We are 30 months into the pandemic, the country has reverted to a sense of normalcy with the exception of the controversial requirement to wear a face mask in public which took effect on 16 May 2021 through Legal Notice No 143:

Photo: NCRHA health care workers send a message to the public during the Covid-19 pandemic.
(via NCRHA)

4. (1) No person shall, without reasonable excuse, be-

(a) in a public place; or (b) at any of the following places:

(iii) a religious or ecclesiastical organisation for religious meetings or services conducted by electronic means for the purposes of recording or live streaming same, without wearing a face mask, face shield or face covering in a manner which covers his mouth, nose and chin.

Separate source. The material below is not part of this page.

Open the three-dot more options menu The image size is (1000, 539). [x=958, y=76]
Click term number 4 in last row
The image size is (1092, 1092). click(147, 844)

After many revisions to the regulations, on 4 March 2022 in the Prime Minister’s statement in Parliament on COVID-19 response, he announced that, “We are removing restrictions with respect to the length of time and numerical capacity at religious places of worship. Mask wearing will continue to be required during services at religious places of worship.”

A religious meeting or service in Trinidad and Tobago is not an activity where those in attendance are unaware, hyper or unfocused, it is a peaceful activity where persons gather to connect with a supreme being or energy.

Photo: Church services like this one were outlawed in Trinidad and Tobago, as the government tried to stall the infection rate of Covid-19.

Regardless of how harmless this sounds, we must do this with our masks on. We must walk the streets and relax at the savannahs with our masks on, we must provide our vaccination cards before we are permitted entry into restaurants, our children must wear their masks to school and we comply.

But over the last week we have held the Jam Naked Fete and the Stink & Dutty Fete, which seemed to have got a free pass—they escaped all regulations and contributed to one of the bloodiest weekends of the decade.

Murders, larceny, being drunk in public and wearing NO MASK in public were all violations piled up by citizens at the event. And it was endorsed by Minister of Tourism, Culture and the Arts, Randall Mitchell, as he attended.

Is the Government really endorsing a lawless society? Or is it that mask-wearing is now an unregulated convenience?

Photo: Revellers at the Stink and Dutty fete in June.
(via Facebook)

There is no room for different strokes for different folks, therefore it is in the best interest of all of our citizens for the government to end the mandatory mask-wearing regulations now. Let citizens have the choice to wear masks in public for their personal safety.